O ministro Rogerio Schietti Cruz, do Superior Tribunal de Justiça, determinou que a defesa de um investigado por tráfico de drogas esclareça se a petição inicial de um habeas corpus foi elaborada com o uso de inteligência artificial generativa.
O caso teve origem na 1ª Vara Criminal da Comarca de Ituiutaba (MG), onde a prisão em flagrante do investigado — detido com menos de um grama de entorpecente e R$ 192 — foi convertida em prisão preventiva.
Inconformada, a defesa recorreu ao Tribunal de Justiça de Minas Gerais (TJMG), alegando ausência de fundamentação concreta na decisão que manteve a custódia cautelar, sustentando que o juízo teria utilizado argumentos genéricos para justificar a prisão.
O pedido, porém, foi negado pela desembargadora Valéria Rodrigues, da Sexta Câmara Criminal, que entendeu não haver ilegalidade na decisão de primeiro grau.
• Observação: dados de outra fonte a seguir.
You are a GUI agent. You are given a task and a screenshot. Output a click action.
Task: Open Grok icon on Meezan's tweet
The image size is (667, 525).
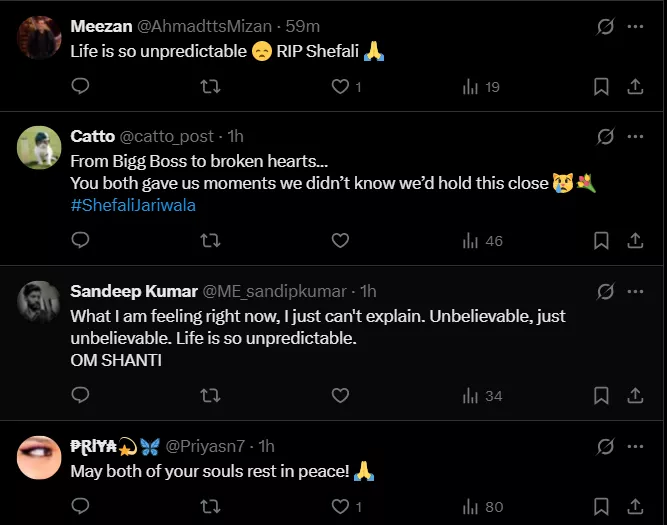click(605, 27)
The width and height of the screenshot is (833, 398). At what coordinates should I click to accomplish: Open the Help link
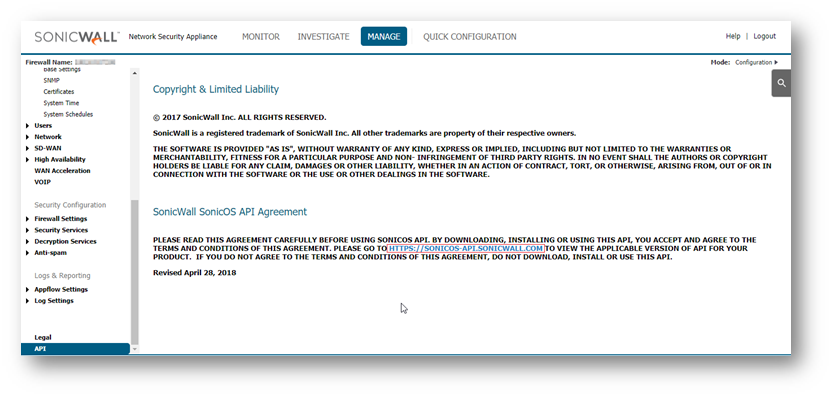[x=733, y=36]
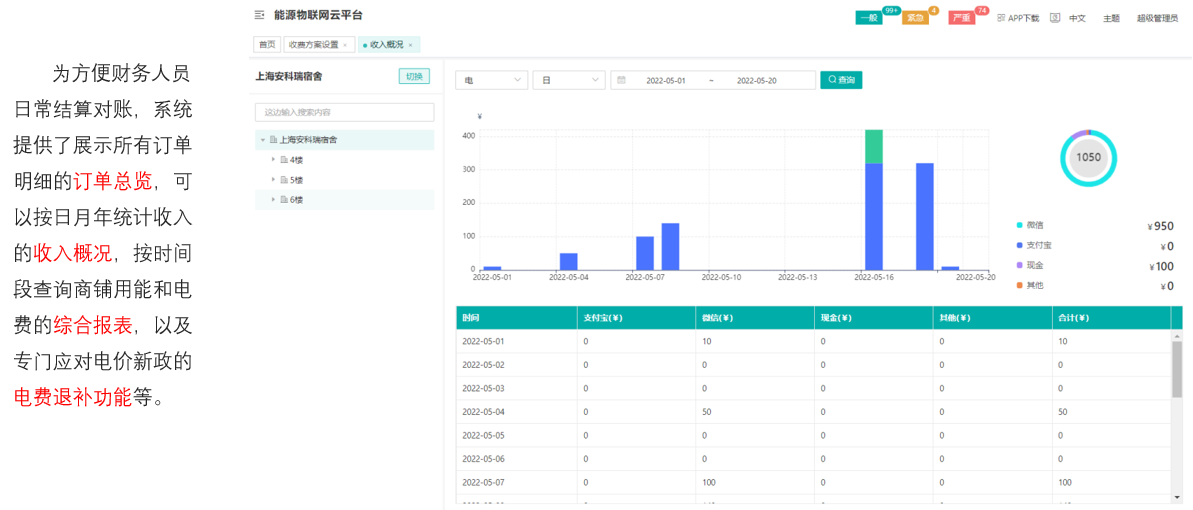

Segundo a magistrada, a prisão preventiva estaria devidamente fundamentada na garantia da ordem pública, considerando a gravidade concreta do delito e as circunstâncias do caso.
Diante da manutenção da prisão, a defesa impetrou habeas corpus no STJ.
Ao analisar o processo, o ministro Rogerio Schietti Cruz determinou a intimação do advogado para que esclareça, no prazo de cinco dias, se a peça inicial foi produzida por ferramenta de inteligência artificial ou elaborada diretamente pelo profissional.
No despacho, o ministro afirmou: “Intime-se a defesa para que esclareça, em 5 dias, se a petição inicial foi confeccionada por ferramenta de inteligência artificial generativa ou se a peça foi produzida pelo próprio advogado. Com a resposta, voltem os autos conclusos”.
O motivo específico que levou ao questionamento não foi divulgado. Após a manifestação da defesa, o processo retornará ao gabinete do relator para nova análise.